"To preserve the reputation of the Fraternity unsullied must be your constant care."

Friday, November 23, 2007

Ponder These Statistics

Assuming that the information in the video below is true (and some of it is undoubtedly a stretch), I leave it to you to ponder these statistics. I think the most interesting question posed by the whole piece was that if there are more than 2.7 billion searches performed on Google every month, who answered these questions before Google?

I am reminded of Henry Drummond's lines in Inherit The Wind:
Gentlemen, progress has never been a bargain. You have to pay for it. Sometimes I think there's a man who sits behind a counter and says, "Alright, you can have a telephone, but you lose privacy and the charm of distance. Madam, you may vote, but at a price. You lose the right to retreat behind the powder-puff or your petticoat. Mister, you may conquer the air, but the birds will lose their wonder and the clouds will smell of gasoline."

What does this have to do with our fraternity?

Obviously, the exponential growth in information and speed affects virtually everything in society. Likewise, it affects Freemasonry. An ever-increasing number of men are knocking on our lodge doors after learning about us from the Internet. Individual Masons have been quick to adopt the web for masonic education and communications, but few Grand Lodges have embraced it. In fact, many Grand Lodges regard the Internet with suspicion, or treat it as insignificant. And more than one Grand Master has seen the Internet as a threat to his unquestioned authority — suspensions and expulsions over e-mail and forum postings rises every year, most recently in West Virginia. So what should Freemasonry be doing to embrace the technology, beyond posting instructional videos on YouTube?


  1. Interesting couple of articles you posted, Bro. Chris, this one and the one about Gen Y expectations above.

    Grand Lodges, for the most part, are still living in the 20th, or maybe 19th century, both technologically and socially. Elder Masons generally missed out on the technological boom since the 1980s, and they still prefer things to progress at the pace they grew up with.

    Younger Masons grew up with today's technological treats, and expect information to flow instantaneously.

    Old and young both know the maxim "Knowledge is power" is true.

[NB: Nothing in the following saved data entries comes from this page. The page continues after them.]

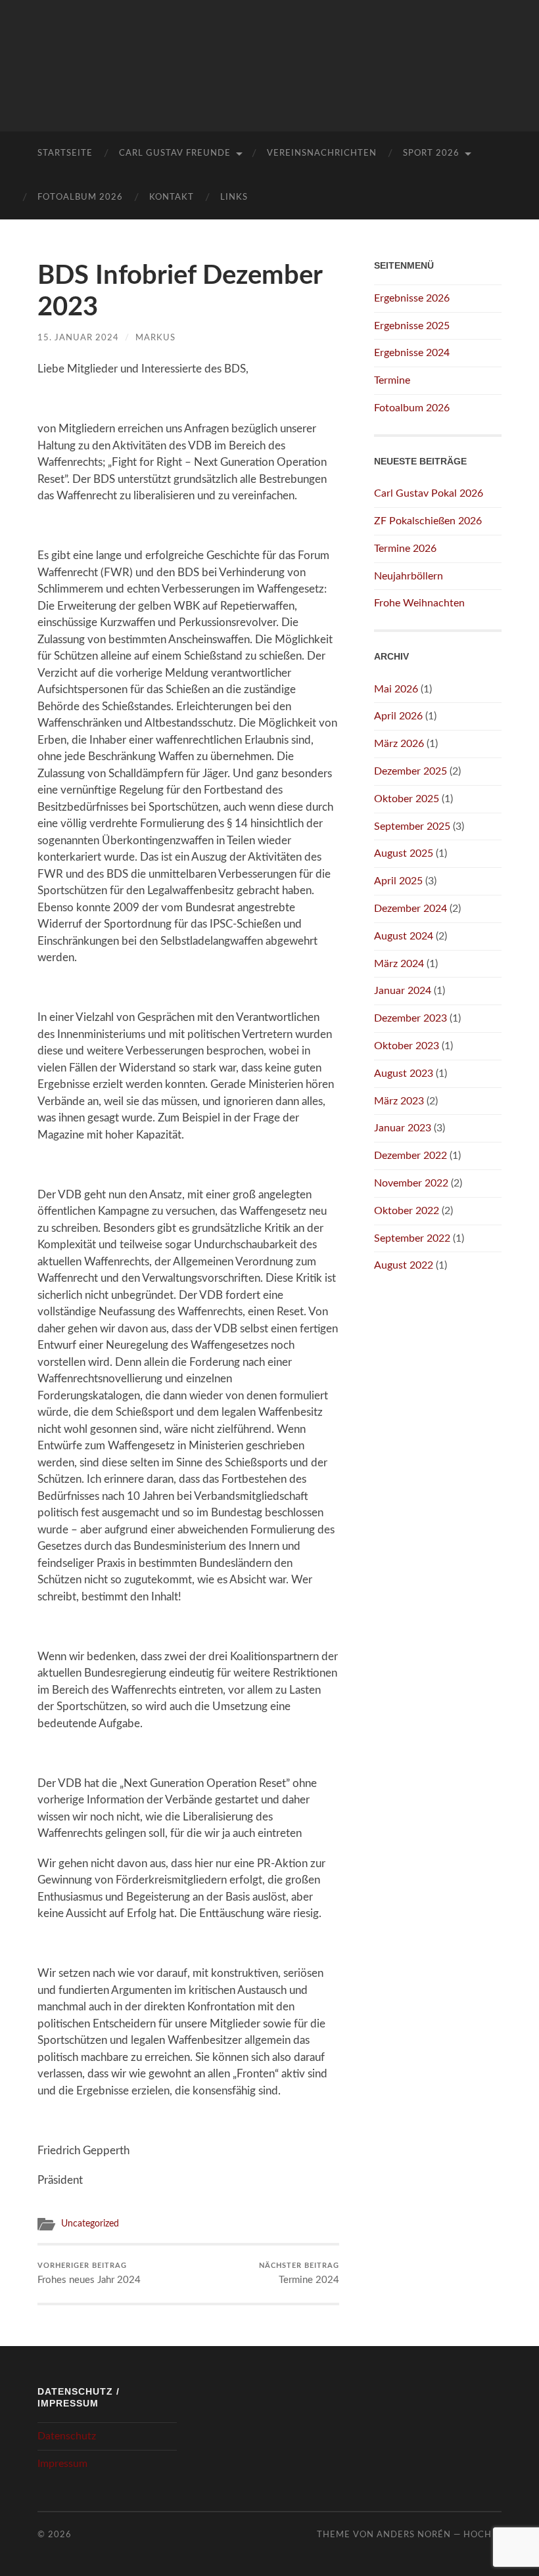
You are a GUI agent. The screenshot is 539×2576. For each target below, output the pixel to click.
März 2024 (399, 964)
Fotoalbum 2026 (80, 197)
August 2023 (403, 1073)
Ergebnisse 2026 (412, 298)
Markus (155, 338)
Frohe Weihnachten (419, 603)
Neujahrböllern (408, 576)
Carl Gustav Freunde (175, 153)
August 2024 (403, 936)
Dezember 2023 (410, 1018)
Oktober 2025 (406, 799)
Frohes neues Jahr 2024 (89, 2274)
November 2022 (411, 1183)
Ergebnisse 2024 (412, 353)
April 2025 (398, 881)
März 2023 (399, 1101)
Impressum (62, 2463)
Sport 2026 (431, 153)
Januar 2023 (402, 1128)
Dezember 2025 (410, 771)
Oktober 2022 (406, 1211)
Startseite (65, 153)
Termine (392, 380)
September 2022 (412, 1238)
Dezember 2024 (410, 908)
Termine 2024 (299, 2274)
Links (234, 197)
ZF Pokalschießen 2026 (428, 521)
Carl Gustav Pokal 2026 (428, 493)
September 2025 (412, 826)
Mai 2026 (396, 689)
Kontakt (171, 197)
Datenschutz (66, 2436)
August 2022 (403, 1265)
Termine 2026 (405, 548)
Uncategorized (90, 2223)
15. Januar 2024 (78, 338)
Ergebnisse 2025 (412, 326)
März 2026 (399, 743)
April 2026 (398, 716)
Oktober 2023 (406, 1046)
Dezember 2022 (410, 1155)
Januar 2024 (402, 990)
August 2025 (403, 853)
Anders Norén (414, 2535)
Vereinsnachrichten (322, 153)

The elders of lodges and grand lodges like to hold onto that knowledge, because it empowers them; it literally keeps them in control.

    Younger Masons realize that it's the sharing of knowledge that empowers all of us.

    We'd be in Darkness without the Internet. How would we have learned of the events in West Virginia, or Arizona, or Ohio, or Michigan, or Alabama and Georgia, without brothers from those areas telling us via the Internet?

    Exactly. Without those brothers and their computers, the grand lodges would have been able to keep all that information to themselves, which would have kept the rank and file ignorant of the goings-on, out of the loop, more sedate and pliable, and thus, less likely to speak of change, rebellion or outright revolution.

    Without information technology, would we be a better fraternity? I think that would depend on who you ask — those who want to know, or those that don't want others to know.

    Grand Lodges should use their websites to share information about what's going on in the fraternity, the good and the bad. Instead, most use their sites to post the same old boring information about fish frys and the traveling schedule of the grand master.

    The GL sites should become Masonic news centers and libraries. They should have discussion forums, interactive question and answer forums where the activities of the GL's are explained, sections devoted to articles and discussions on the Seven Liberal Arts, and much more.

    If there are no grand lodge members with the desire or ability to operate websites of such high caliber, they should ask some of today's outstanding Masonic bloggers to step in and help. Keeping us at a distance is only going to further separate members from their grand lodges, not bring them together in brotherhood.

    Widow's Son

  2. I don't know. So far, blogs and forums have not become the Masonic tool I thought they would. After the forced shut down of Wbro. Jeff Naylor's Masonic Light Forum in 2004, I worked with the Grand Lodge of Indiana to get Hiram's Forum up and running, with GL approval. My hope all along was that it would be where members and officers could share ideas back and forth, keep track of the latest news, post education articles and Masonic essays. We're coming up on our 4th year now, but like most forums it's the same dozen or so guys posting. And like so much on the web these days, positive articles get little or no response, while negative ones cause a major traffic jam. I guess it's human nature.

    I wish more Masons really would share their experiences more, and more important, that officers would share their successes and failures with everyone, so we all wouldn't have to reinvent the wheel year after year and suffer in silence when things don't work. Like everything else on the web, there's lots of promise, if only everybody would dive in and use it.